**Task instructions:**
Every entry that follows needs to be repeated exactly.

**Collected data entries:**
++++

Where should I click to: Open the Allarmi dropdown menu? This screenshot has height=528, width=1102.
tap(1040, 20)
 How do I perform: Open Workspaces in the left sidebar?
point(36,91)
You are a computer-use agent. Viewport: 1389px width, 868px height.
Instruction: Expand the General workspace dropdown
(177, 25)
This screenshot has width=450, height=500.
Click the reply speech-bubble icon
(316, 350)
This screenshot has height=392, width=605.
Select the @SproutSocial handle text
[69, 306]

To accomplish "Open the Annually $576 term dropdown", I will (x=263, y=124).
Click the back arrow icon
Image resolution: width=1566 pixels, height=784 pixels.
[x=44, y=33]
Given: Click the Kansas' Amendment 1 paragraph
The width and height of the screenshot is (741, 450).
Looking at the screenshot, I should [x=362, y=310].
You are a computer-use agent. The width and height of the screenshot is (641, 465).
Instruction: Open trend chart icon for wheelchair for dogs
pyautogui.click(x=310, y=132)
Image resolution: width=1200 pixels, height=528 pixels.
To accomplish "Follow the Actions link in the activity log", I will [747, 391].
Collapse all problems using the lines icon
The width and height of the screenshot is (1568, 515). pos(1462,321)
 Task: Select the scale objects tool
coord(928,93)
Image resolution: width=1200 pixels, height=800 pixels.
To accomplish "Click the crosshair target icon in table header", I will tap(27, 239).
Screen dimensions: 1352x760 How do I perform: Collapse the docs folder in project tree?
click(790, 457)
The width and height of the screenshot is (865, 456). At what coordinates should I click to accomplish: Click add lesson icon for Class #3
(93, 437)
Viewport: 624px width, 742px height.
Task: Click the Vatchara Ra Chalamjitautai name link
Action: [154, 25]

++++

**Task output:**
Where should I click to: Open the Allarmi dropdown menu? This screenshot has height=528, width=1102.
tap(1040, 20)
 How do I perform: Open Workspaces in the left sidebar?
point(36,91)
You are a computer-use agent. Viewport: 1389px width, 868px height.
Instruction: Expand the General workspace dropdown
(177, 25)
This screenshot has width=450, height=500.
Click the reply speech-bubble icon
(316, 350)
This screenshot has height=392, width=605.
Select the @SproutSocial handle text
[69, 306]

To accomplish "Open the Annually $576 term dropdown", I will (x=263, y=124).
Click the back arrow icon
Image resolution: width=1566 pixels, height=784 pixels.
[x=44, y=33]
Given: Click the Kansas' Amendment 1 paragraph
The width and height of the screenshot is (741, 450).
Looking at the screenshot, I should [x=362, y=310].
You are a computer-use agent. The width and height of the screenshot is (641, 465).
Instruction: Open trend chart icon for wheelchair for dogs
pyautogui.click(x=310, y=132)
Image resolution: width=1200 pixels, height=528 pixels.
To accomplish "Follow the Actions link in the activity log", I will [747, 391].
Collapse all problems using the lines icon
The width and height of the screenshot is (1568, 515). pos(1462,321)
 Task: Select the scale objects tool
coord(928,93)
Image resolution: width=1200 pixels, height=800 pixels.
To accomplish "Click the crosshair target icon in table header", I will tap(27, 239).
Screen dimensions: 1352x760 How do I perform: Collapse the docs folder in project tree?
click(790, 457)
The width and height of the screenshot is (865, 456). At what coordinates should I click to accomplish: Click add lesson icon for Class #3
(93, 437)
Viewport: 624px width, 742px height.
Task: Click the Vatchara Ra Chalamjitautai name link
Action: [154, 25]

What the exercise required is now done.